Bukankah keyakinan dan harapan juga adalah sebuah kelezatan ibadah tersendiri?
Di
dalam kehidupan nyata, katakanlah kita bekerja, maka akan terasa beda’kan,
andai, kita tahu hasilnya? Ketika kita tahu bahwa pekerjaan kita akan
menguntungkan, kita bersemangat. Dan bukanlah kesalahan memotivasi diri dengan
hal-hal yang halal yang menjadi hak kita. Membuat kita lebih bersemangat dan
berkreasi.
Mengetahui
fadhilah/keutamaan ibadah juga merupakan suatu ilmu. Mengetahuinya saja sudah
merupakan ibadah. Dan mencari ilmu juga suatu ibadah. Lekas ia akan berpengaruh
buat langkah dan hasil langkah kita.
”Allah
akan meninggikan orang-orang yang beriman di antaramu dan orang-orang yang
diberi ilmu pengetahuan beberapa derajat. Dan Allah Maha Mengetahui apa yang
kamu kerjakan.” (QS. al-Mujaadilah: 11)
***
Karena
Ilmu dan Keyakinan
Ada
seseorang yang butuh kejadian sesuatu, yang kemudian mengantarkannya kepada
Allah. Ada juga yang cukup dengan ilmu dan keyakinan yang mendorongnya beribadah,
tunduk dan patuh kepada Allah. Dua-duanya istimewa. Yang salah adalah yang
tidak bergeming, tidak beribadah; baik dengan ilmunya, maupun pengalamannya.
Berikutnya,
kisah seorang yang melakukan ibadah, sebab didahului oleh ilmu dan keyakinan.
Adalah
Iwan, sebut begitu, seorang karyawan di sebuah perusahaan otomotif. Ia mendengar
kuliah dhuha pagi itu di kantornya, bahwa shalat Dhuha 6 rakaat punya fadhilah,
“Allah akan mencukupkan rezekinya.”
Saya
yang menjadi guru tetap di pengajian bulanan tersebut bertutur kira-kira
begini, “Kalo kita percaya sama Allah, kita kudu percaya akan
petunjuk-Nya. Salah satunya ketika Allah dan Rasul-Nya bicara tentang petunjuk
bagaimana mencari rezeki. Dalam banyak bab “Mencari Rezeki”, salah satu yang
dijadikan jalan pembuka pintu rezeki adalah shalat Dhuha.
Allah
bilang lewat Rasul-Nya dalam sebuah hadits qudsi, “Dari Rasulullah Saw, Allah
Swt berfirman, ‘Wahai anak Adam, shalatlah untuk-Ku empat rakaat di awal
siang (dhuha), maka akan Aku cukupkan bagimu siangmu.”
(Hadits
qudsi diriwayatkan oleh at-Tirmidzi)
Begitulah
saya memotivasi para mustami’ (pendengar majelisnya) agar mereka mau berkenan
shalat Dhuha.
Saya
yang menyodorkan janji Allah dan Rasul-Nya sebagai dorongan beribadah mengatakan,
bahwa tidak usah takut mengerjakan shalat Dhuha lantaran janji dan dorongan Allah
dan Rasul-Nya ini. Inilah yang disebut KEUTAMAAN. Bukankah orang yang percaya sama
Allah dan Rasul-Nya disebut orang yang beriman? Sedangkan iman itu apa sih?

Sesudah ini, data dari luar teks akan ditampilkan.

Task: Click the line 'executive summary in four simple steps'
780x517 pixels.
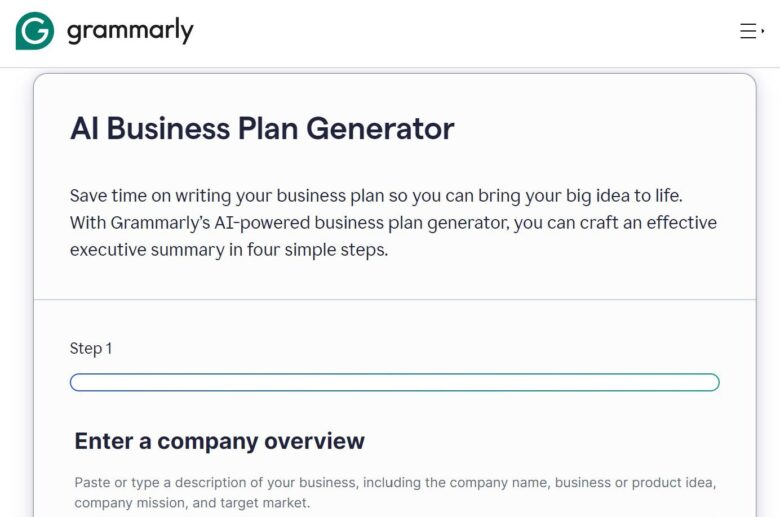Action: click(x=229, y=249)
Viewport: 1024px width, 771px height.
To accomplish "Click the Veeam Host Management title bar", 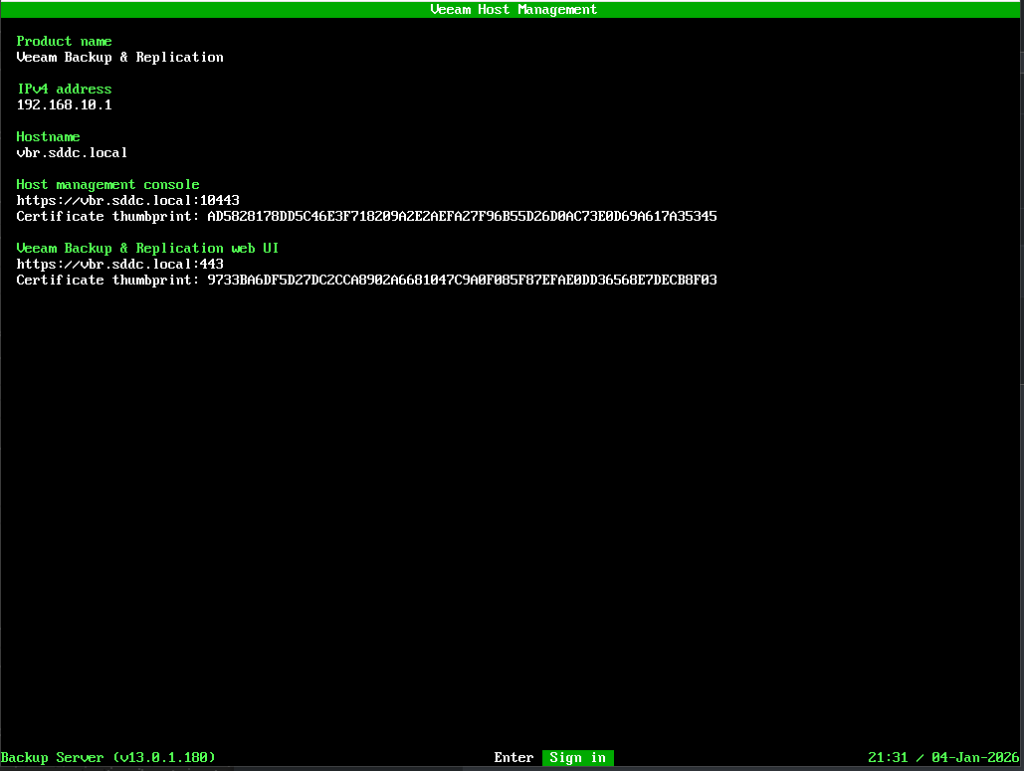I will click(x=512, y=9).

Iman itu’kan percaya. Maka ketika Allah dan Rasul-Nya menyeru dengan memberi
dorongan sejumlah keutamaannya, maka inilah kiranya kebaikan Allah dan
Rasul-Nya dan kebaikan seseorang yang beriman yang percaya sama kalam Allah dan
Rasul-Nya.
Berkaitan
dengan shalat Dhuha, di dalam majelis di kantor tersebut, saya kemudian mengatakan
ini, “Ketika seseorang shalat Dhuha 6 rakaat, Allah punya kalam lain,
“Siapa
yang shalat Dhuha 6 rakaat, Allah akan mencukupkan kebutuhannya hari itu.”
Selanjutnya
saya memotivasi, “Jika di antara saudara yang hadir di sini percaya, lalu punya
kebutuhan, punya hajat, dan dia berkenan shalat Dhuha 6 rakaat, percayalah insya
Allah janji Allah ini benar-benar akan terwujud.”
Alhamdulillah. Di
antara jamaah yang hadir, ya Iwan itu.
Iwan
mendengar perkataan saya, “Kejar target, kejar kebutuhan yang diperlukan dengan
mendirikan shalat Dhuha 6 rakaat. Sisihkan waktu. Daripada cape enggak karuan,
mending ngorbanin waktu sedikit untuk mengundang janji Allah terbukti di
masalah dan hajat kita.”
Rupanya
termotivasi betul Iwan mendengar hal demikian. Tidak sabar ia menunggu waktu
pulang. Waktu itu hari Jum’at. Pengajian saya di sana, saban hari Jum’at
pagi keempat tiap bulannya. Ia pengen cepat-cepat pulang. Pengen mengabarkan
kepada istrinya ini.
Pengajian
tadi seakan menjadi solusi baginya, yaitu bagi bayangan kesulitan yang sedang
ada di depan matanya.
Memangnya
apa kesulitannya Iwan ini?
2
bulan lagi ia punya kebutuhan 7,5 juta untuk biaya studi 3 anaknya. Sebagai
karyawan biasa, angka ini besar sekali buat dia. Apalagi dia punya satu dua
cicilan utang. Tapi ia tadi pagi mendengar saya berkata, “Dulu, sebelum tahu
ilmu dhuha ini, seseorang begitu punya kesulitan, sudah berancang-ancang
mencari bantuan dan pertolongan orang lain. Sekarang, enggak usah. Cari saja
pertolongan lewat sisi Allah ini. Nanti Allah yang menyediakan jalan-jalanNya.”
Iwan
mengamini. Memang begitu. Ia dulu bukan saja sekadar berancang-ancang mencari bantuan.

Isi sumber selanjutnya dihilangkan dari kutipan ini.